Légèrement déclive d’est en ouest, docile à la faible pente du plateau qui portait le village et ses premières cultures, coupant à angle droit la voie nord-sud qui menait vers la grande source et la montagne d’un côté, vers Remchi et la mer de l’autre (ainsi jadis le decumanus coupait le cardo des antiques cités de la Maurétanie romaine) elle était à notre insu la grande voie porteuse de vie et de rêve. Elle nous a marqués dans notre enfance et notre inconscient nous le rend, à l’improviste. Ainsi, certains matins, au premier réveil, au sortir des limbes, il m’arrive d’entendre l’une des premières voitures de l’aube ronfler le long d’une avenue rectiligne distante de mon immeuble comme l’était la route nationale de notre maison et perpendiculaire de même à ma propre rue. Dans mon demi sommeil, je suis sa course vers Tlemcen ; elle passe chez Santoncha, chez Rostaing, le bruit s’éloigne et s’éteint vers chez Fabre et je me réveille tout à fait… à Annecy (-le-Vieux) non à Turenne (enfant). Je suis certain que d’autres parmi vous avez été surpris par la même illusion, même si vous vous trouvez aujourd’hui mieux installés, dans un site plus beau.
La première voiture automobile a traversé Turenne vers 1907. Je m’explique mal cette date. Oujda est occupé le 29 mars 1907 par les troupes françaises venues de Tlemcen, Casablanca l’est le 7 août suivant par des troupes venues d’Oran par mer mais Taza, verrou entre les deux Maroc, oriental et occidental, ne sera tenu qu’en mai 1914. Le premier travail des soldats du Génie était bien de construire les routes carrossables qui facilitent les mouvements militaires mais encore faut-il que le pays soit occupé. On voit mal comment et où a pu passer cet audacieux automobiliste. Le fait est là pourtant et mon père nous a raconté souvent et dans les mêmes termes son souvenir. Il avait dix ans. Une voiture sans chevaux est annoncée, venant de l’ouest, du Maroc. Tous les garnements du village se postent au bout de la ligne droite, au-dessus de Barbata, d’où la vue porte loin, jusqu’aux deux collines-mamelles de Lalla-Marnia et aux montagnes des Beni-Snassen au-delà de la frontière. On aperçoit plus près, au second plan, le tournant de la Maison cantonnière au-delà de laquelle se perdent les lacets de Tameksalet. On attend, des heures durant. Soudain, une poussière s’élève au loin. On guette. Le nuage approche de la maison cantonnière. Une chose noire apparaît dans le tournant soulevant une poussière qui avance. On se met à courir vers le village, cinq minutes de course effrénée pour être le premier à crier aux premières maisons : «La voilà ! la voilà»

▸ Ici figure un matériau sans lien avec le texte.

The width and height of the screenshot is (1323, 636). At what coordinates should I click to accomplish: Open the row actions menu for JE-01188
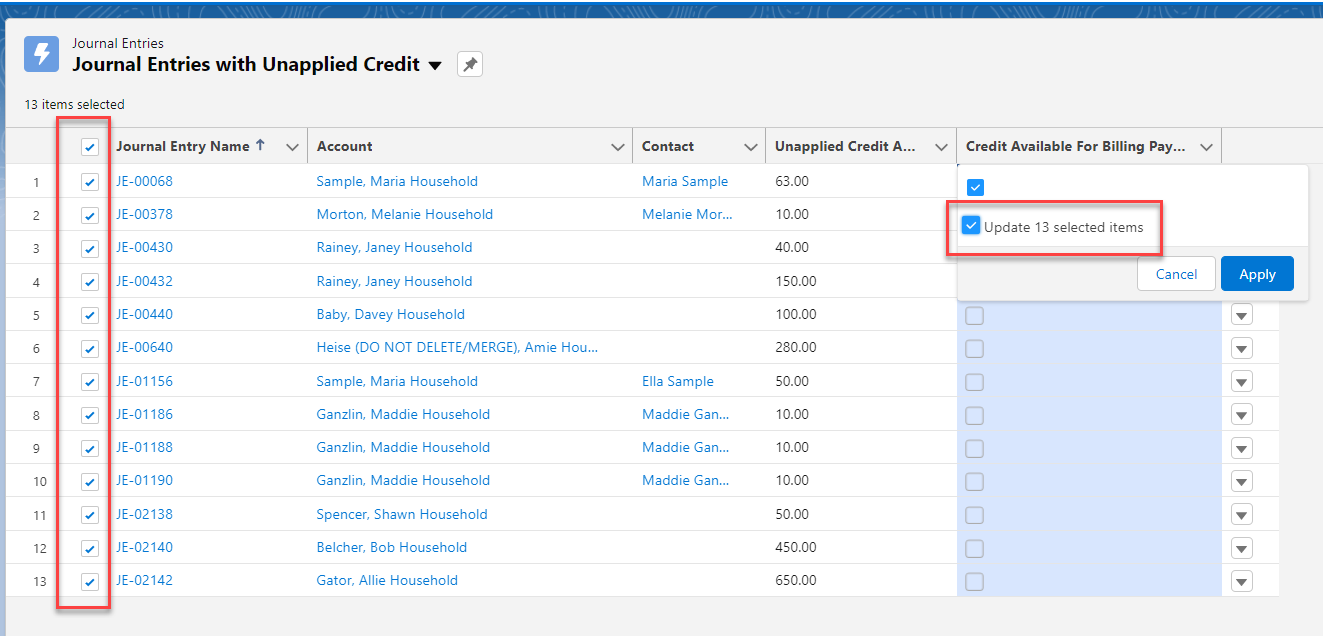click(x=1241, y=447)
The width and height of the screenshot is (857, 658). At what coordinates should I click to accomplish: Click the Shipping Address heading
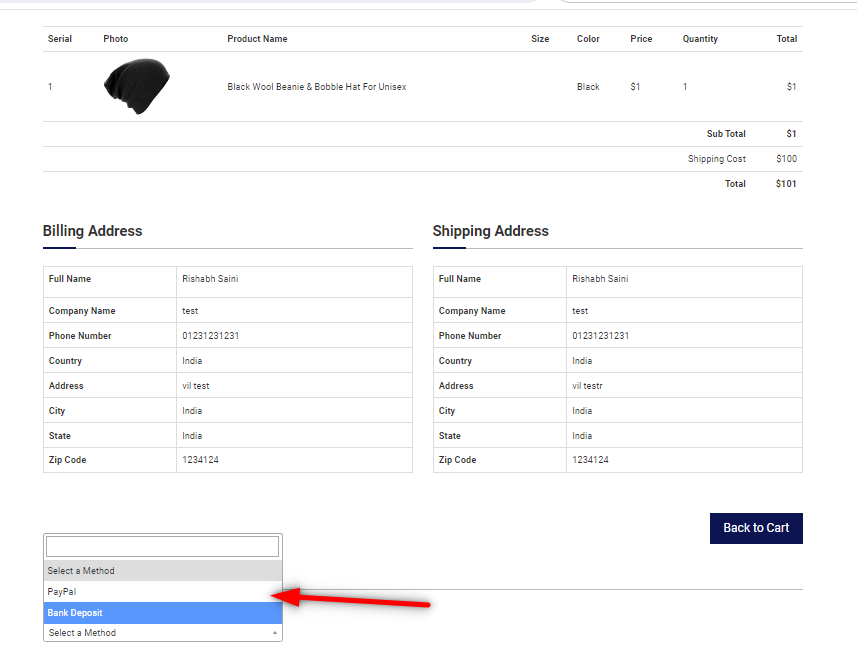click(491, 231)
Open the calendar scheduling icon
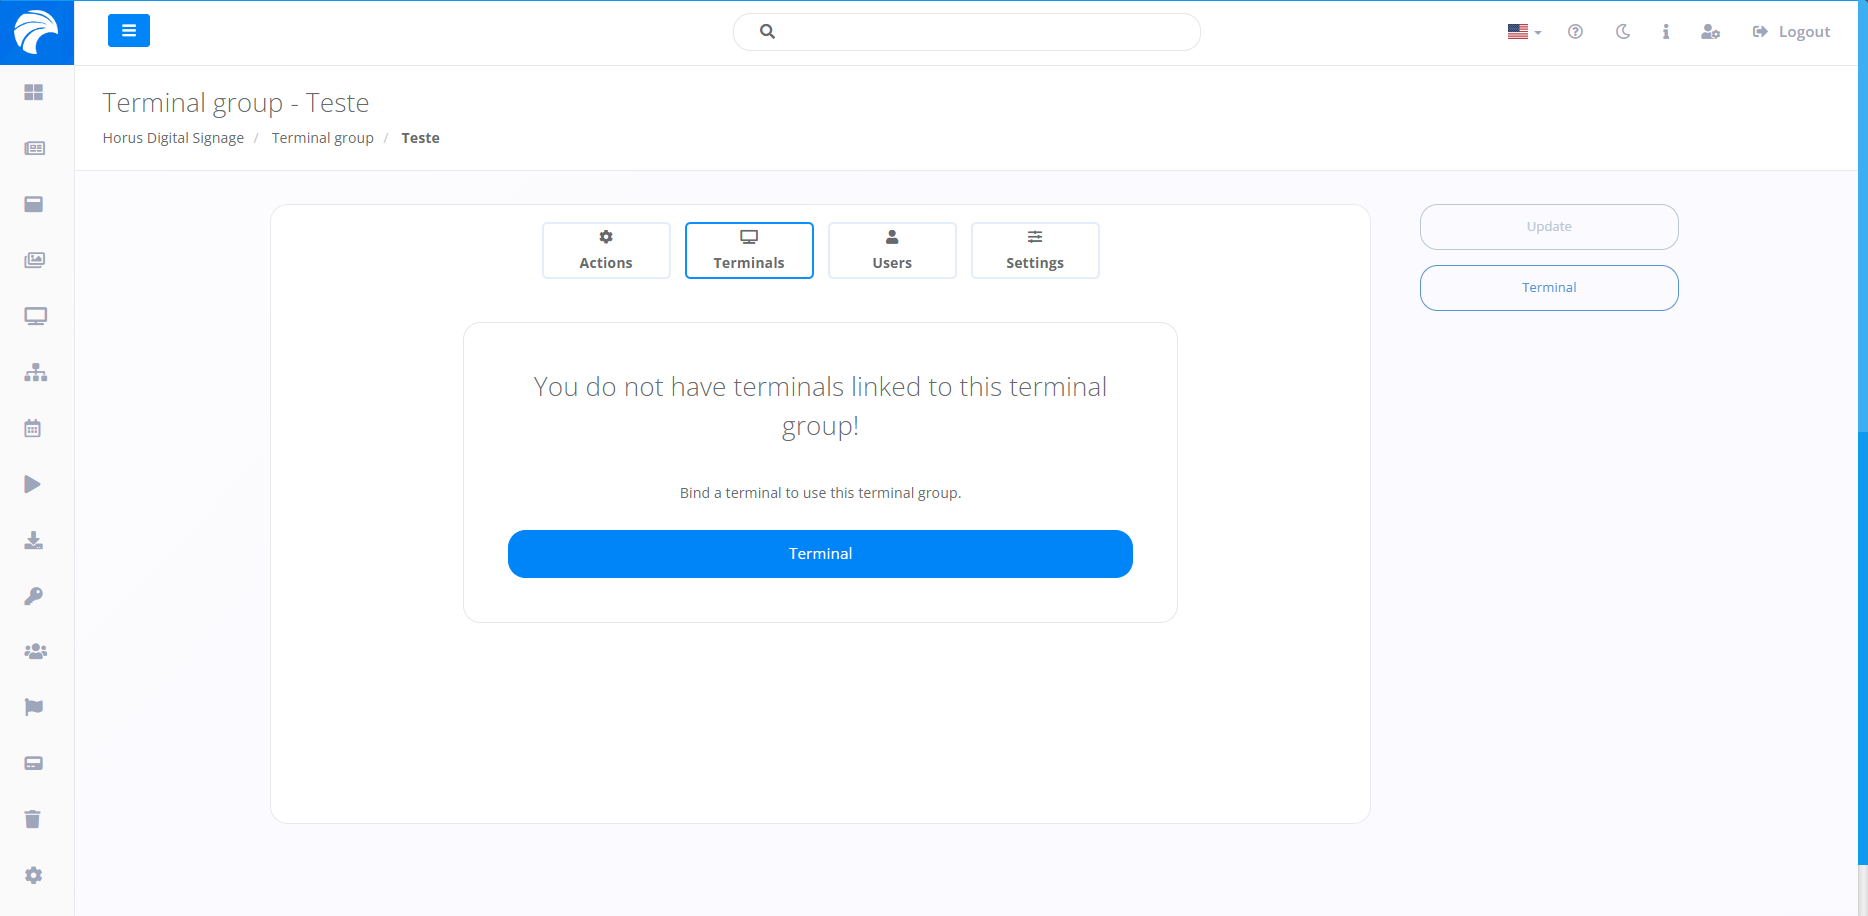1868x916 pixels. coord(34,427)
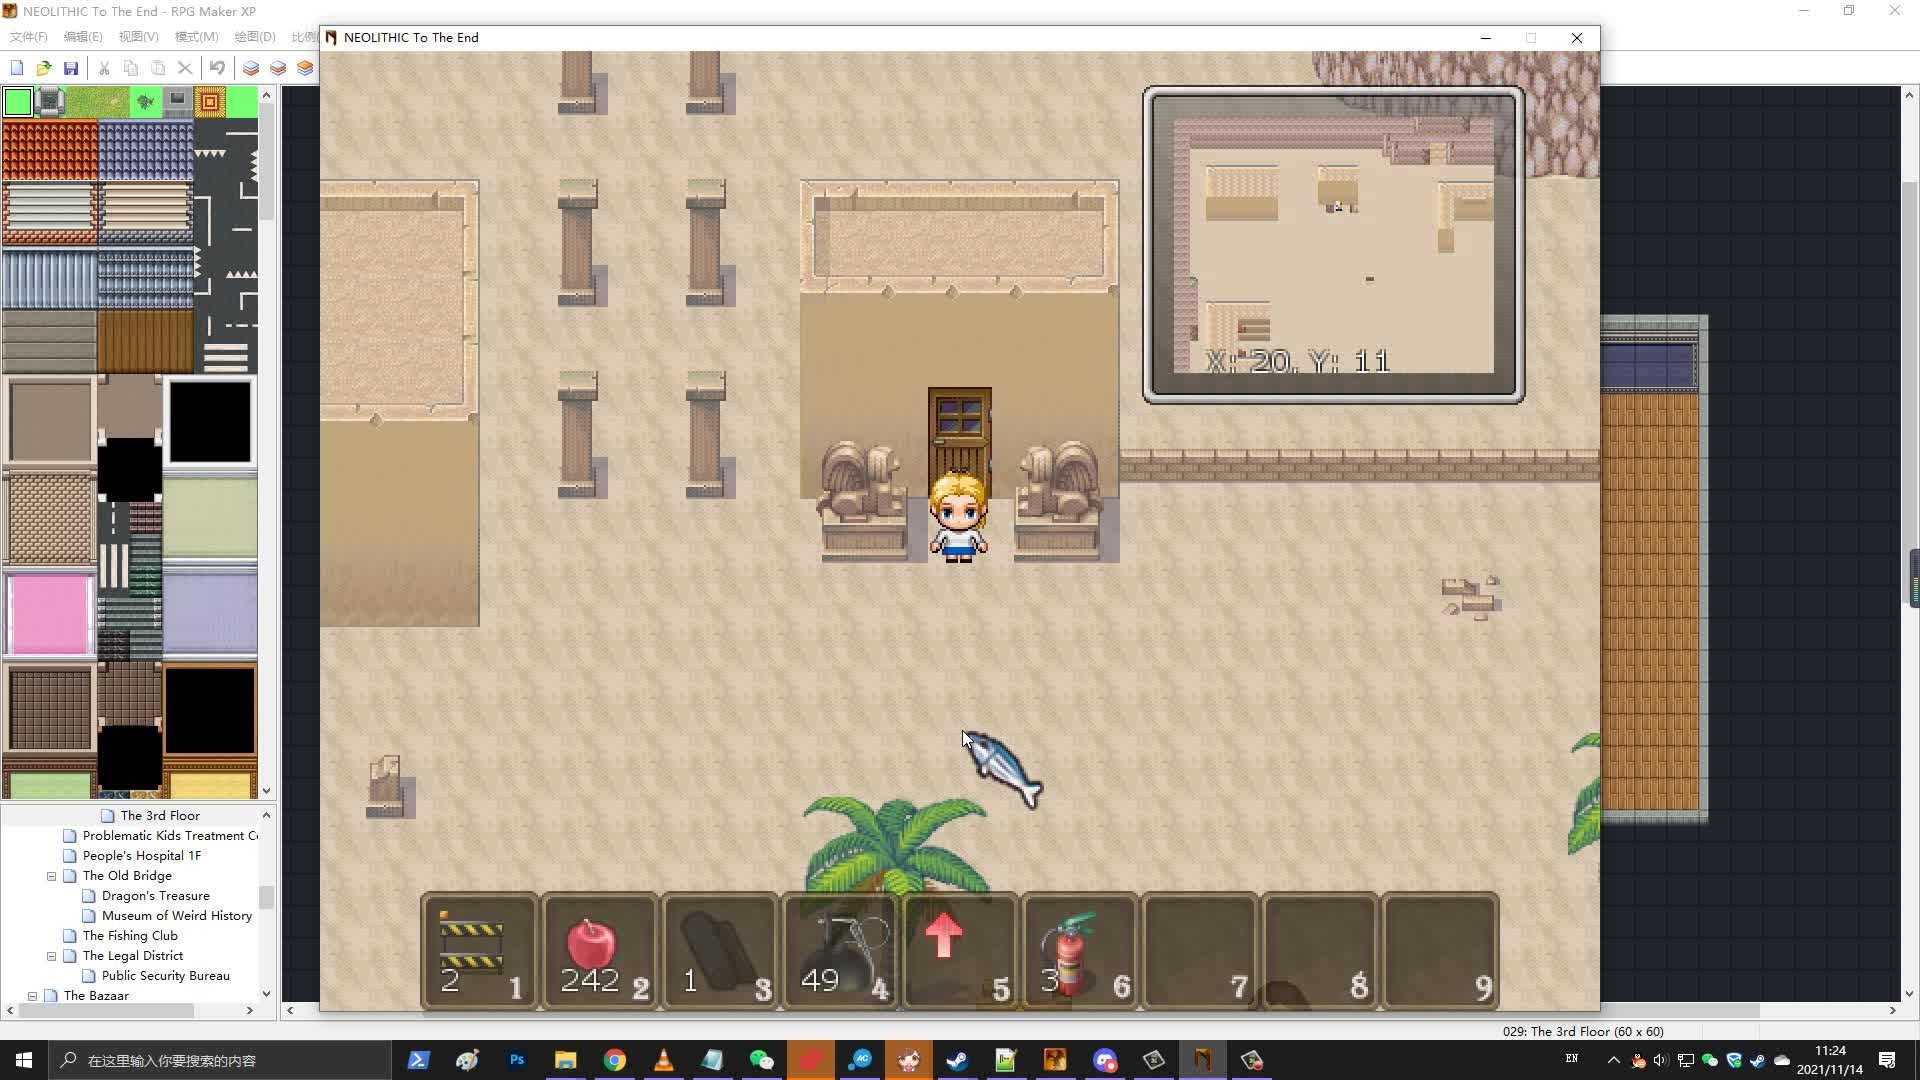
Task: Click the Windows taskbar search box
Action: pyautogui.click(x=220, y=1060)
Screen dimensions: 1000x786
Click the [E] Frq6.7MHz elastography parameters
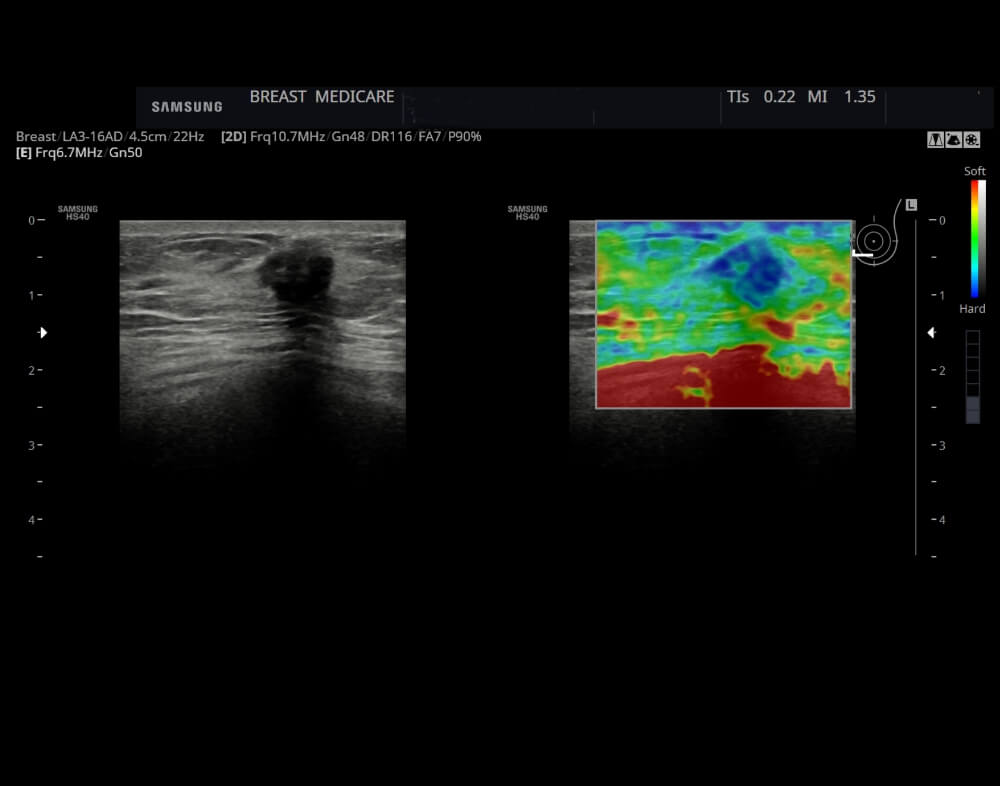(x=79, y=153)
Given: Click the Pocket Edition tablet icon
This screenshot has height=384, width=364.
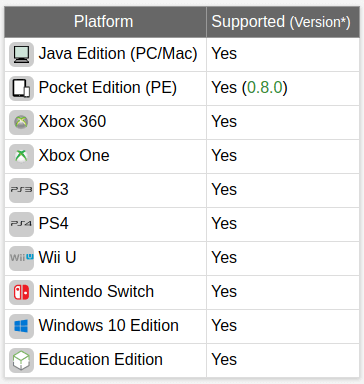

Mon père, l’un des plus petits mais non des derniers gardait de cet événement un souvenir à la fois exalté et cuisant car on courait pieds-nus et, enragé à ne pas se laisser distancer il ne vit pas sur le chemin une pierre déchaussée qu’il heurta violemment de l’orteil. Il finit à cloche pied en hurlant mais la voiture n’arriva qu’après lui à l’Hôtel des Trois Platanes.